Homenagear grandes nomes de nossa cultura é um privilégio, principalmente quando é possível fazer isto em vida. O compositor Gilberto Gil merece destaque pelo conjunto de sua obra e também pela sua atuação no Ministério da Cultura, no governo Lula. Perto de completar 50 anos de carreira, o compositor baiano completa 69 anos no dia 26.

Por Marcos Aurélio Ruy*

Gilberto Gil realçou a cultura brasileira com suas músicas que misturam sons nordestinos com rock, reggae, entre outros ritmos. Suas canções apresentam desde o início uma preocupação social e política com traços definidos. Para Luiz Carlos Maciel “a pluralidade, a diversificação, a receptividade e a flexibilidade” orientam a trajetória desse grande artista baiano, nordestino, brasileiro.

Além de excepcional compositor, cantor, músico e poeta, ele deu vida ao Ministério da Cultura, que anteriormente apenas funcionava burocraticamente. Os cinco anos e meio que esteve à frente do ministério conseguiu inseri-lo no debate nacional da cultura, valorizando o nacional e o popular, procurando dar voz aos que nunca tiveram espaço.

Muito criticado pelos setores conservadores da sociedade, possibilitou a criação de programas como o Ponto de Cultura e o Vale Cultura, importantes para inserir a periferia na vida cultural nacional. A mídia chegou até a insinuar favorecimentos, quando se deu espaço para a diversidade cultural brasileira. O Ministério da Cultura passou a existir a partir da gestão de Gilberto Gil.

A raiz

Muito influenciado por Luiz Gonzaga, Jackson do Pandeiro, Beatles, Jimi Hendrix, entre outros, Gil confessa que iniciou carreira inspirado no violão de João Gilberto. E dessa miscelânea surge o seu som. O músico também baiano, um dos criadores da bossa nova, chegou a gravar a música “Eu vim da Bahia”, do futuro criador do tropicalismo. A primeira apresentação, de Gil, em São Paulo ocorre em 1965, no Festival da Balança, festival universitário, gravado pela gravadora RCA.

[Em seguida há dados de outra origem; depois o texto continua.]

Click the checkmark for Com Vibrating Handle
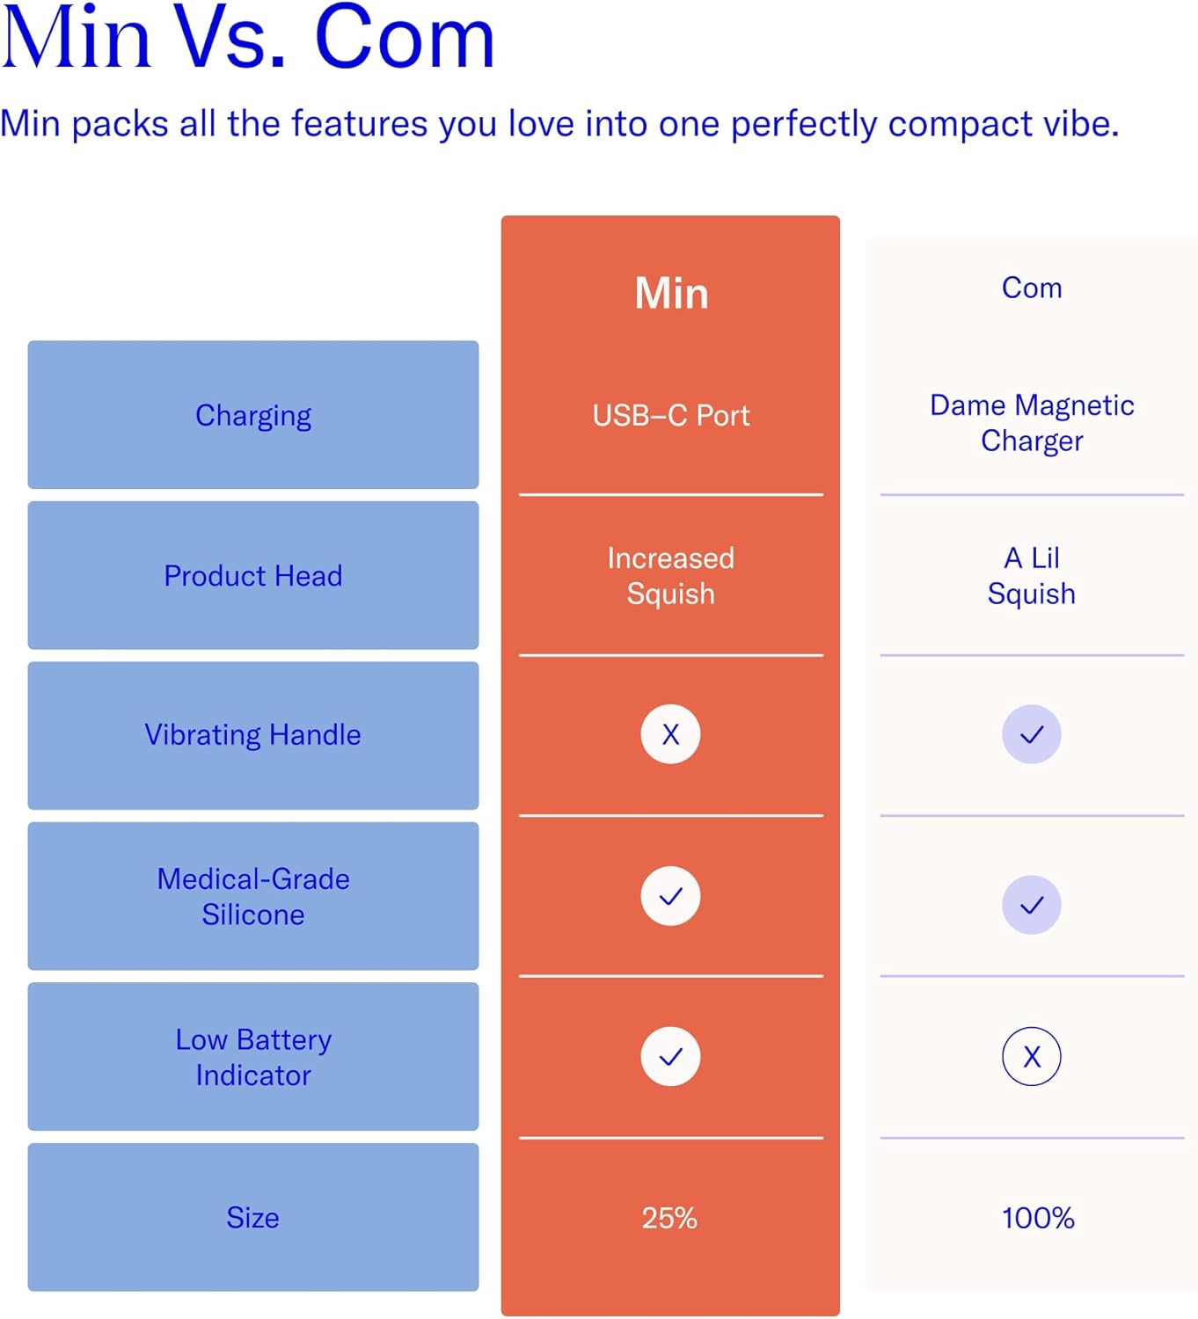 pyautogui.click(x=1031, y=734)
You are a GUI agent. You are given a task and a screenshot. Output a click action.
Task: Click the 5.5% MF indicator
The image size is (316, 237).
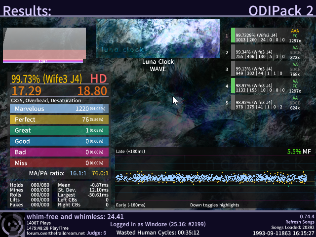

Os festivais dos anos 1960 cumpriram a função de dar espaço aos novos talentos da chamada moderna música popular brasileira. Em 1967, Gil tirou o segundo lugar no Festival da Record, com “Domingo no Parque”. A carreira do já ex-administrador de empresas, funcionário da Gessy Lever. No mesmo ano entra em cena o tropicalismo, “movimento cultural brasileiro que surgiu sob a influência das correntes artísticas de vanguarda e da cultura pop nacional e estrangeira”, como define o site Wikipédia. Gilberto Gil constituiu-se num dos principais nomes desse movimento. Para Celso Favaretto o tropicalismo “consistia em redescobrir e criticar a tradição, segundo a vivência do cosmopolitismo dos processos artísticos, e a sensibilidade pelas coisas do Brasil.”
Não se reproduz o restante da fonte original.